§ Given instruction
Output the item lines from the line with "Select the Aug 17 deadline cell" to the line with "The height and" as a Markdown table with the columns Row and Line, skipping blank lines and leaving out the pictures.

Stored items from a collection
•••
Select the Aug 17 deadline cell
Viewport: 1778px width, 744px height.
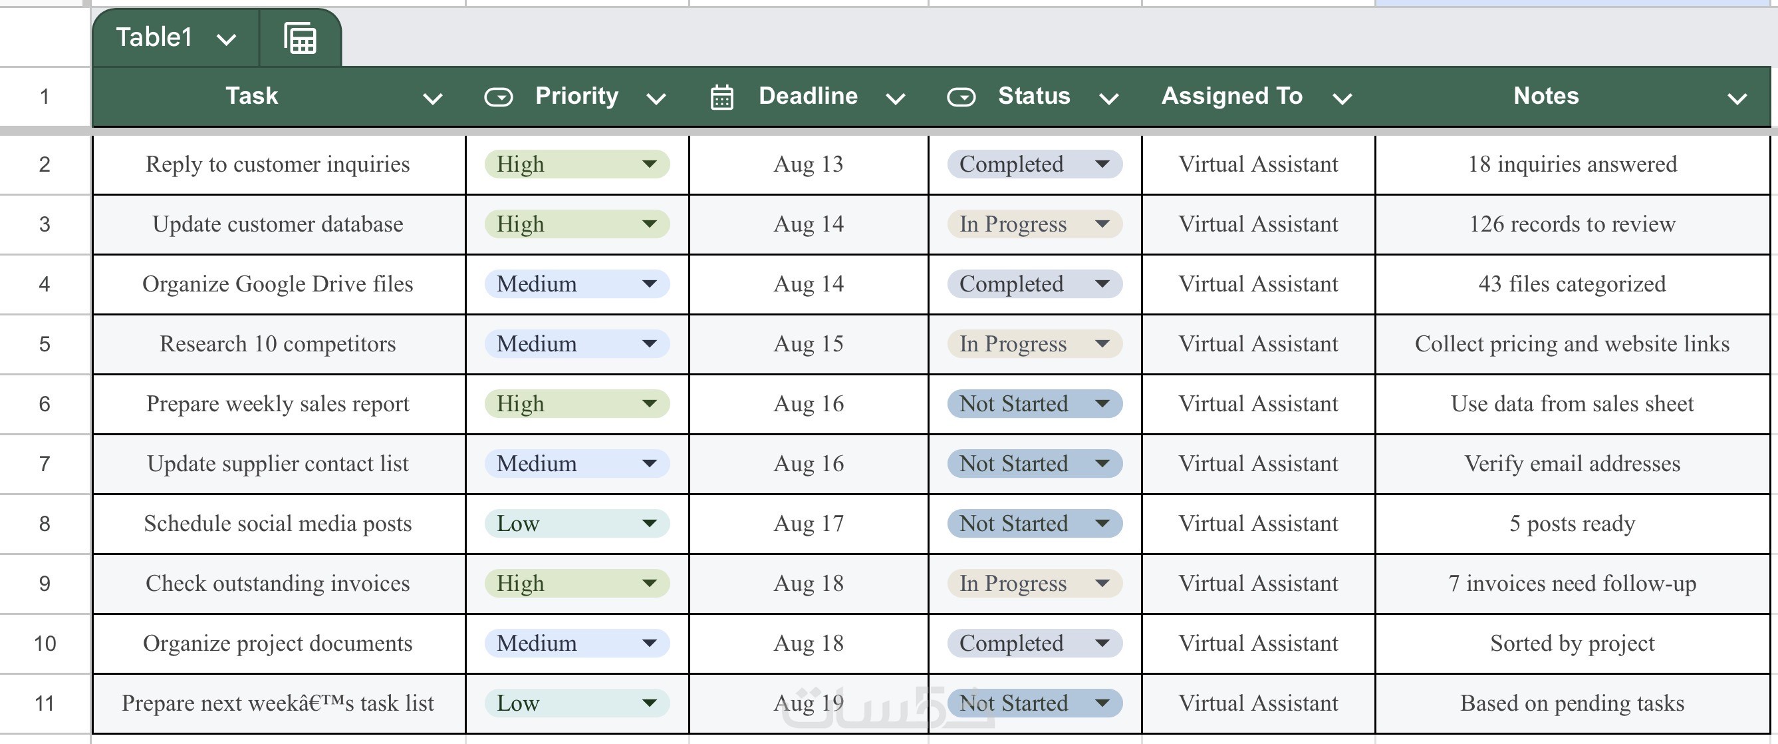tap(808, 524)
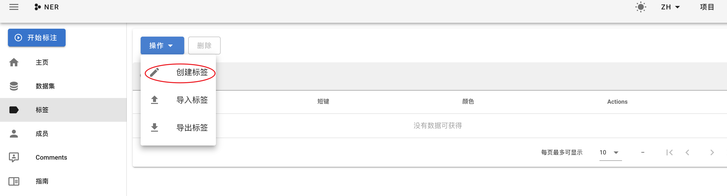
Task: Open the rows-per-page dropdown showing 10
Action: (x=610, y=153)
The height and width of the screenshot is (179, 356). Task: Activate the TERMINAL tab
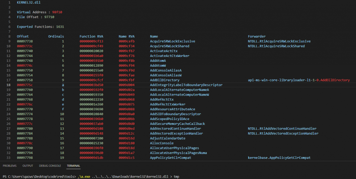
•••
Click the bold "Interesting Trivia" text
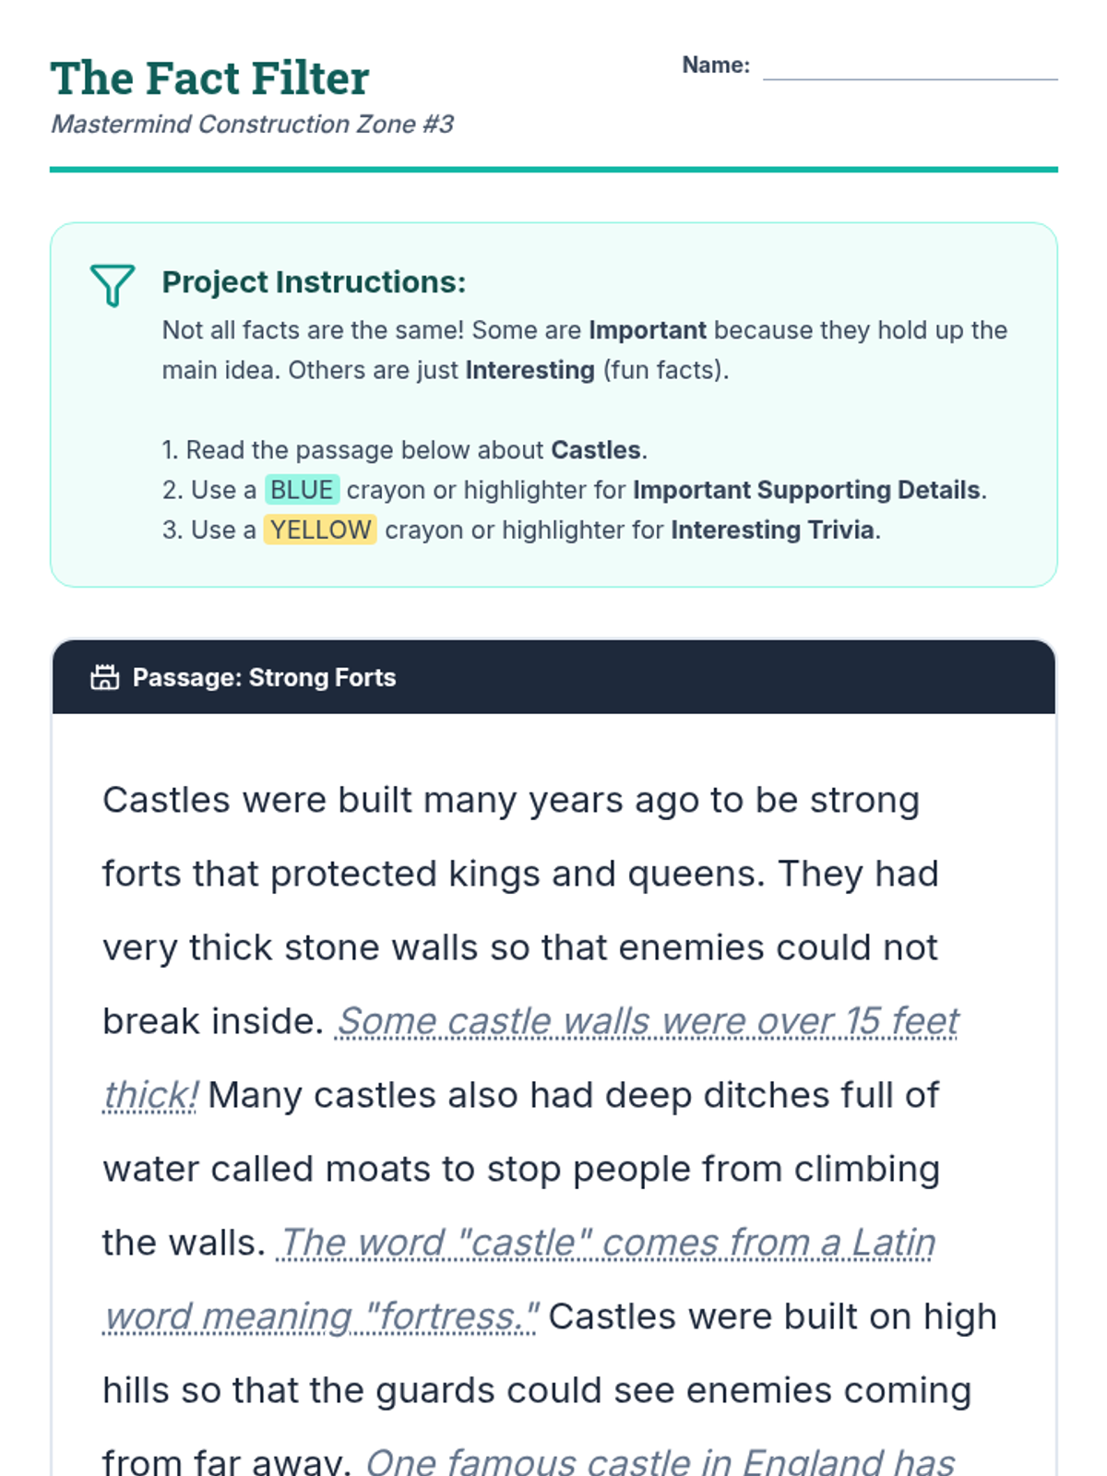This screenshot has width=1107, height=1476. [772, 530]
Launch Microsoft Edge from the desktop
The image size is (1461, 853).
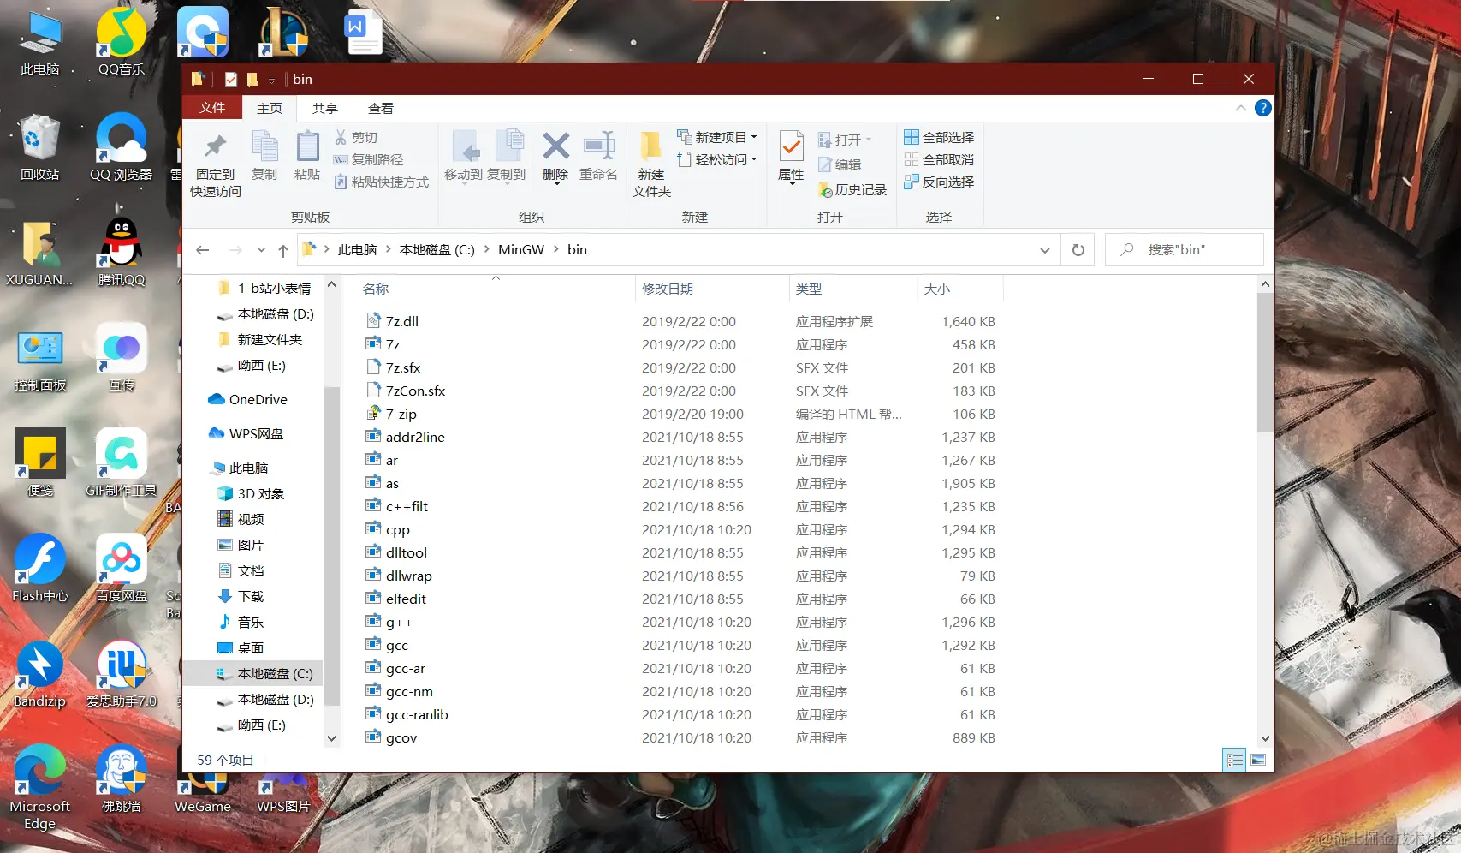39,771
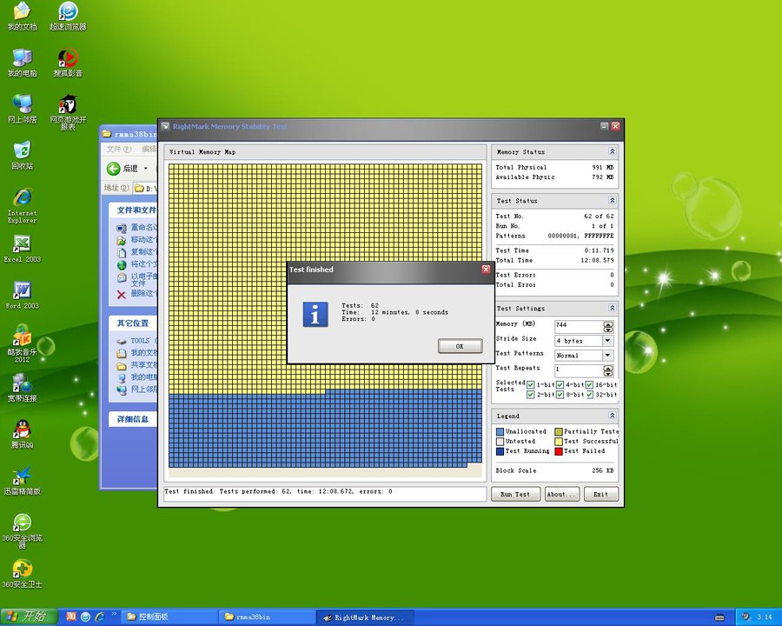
•••
§ Solution to this problem
| Row | Line |
|---|---|
| 1 | Select the Aug 17 deadline cell |
| 2 | Viewport: 1778px width, 744px height. |
| 3 | tap(808, 524) |
| 4 | Task: Open the rows-per-page dropdown showing 10 |
| 5 | Action: (x=610, y=153) |
| 6 | The height and width of the screenshot is (179, 356). Task: Activate the TERMINAL tab |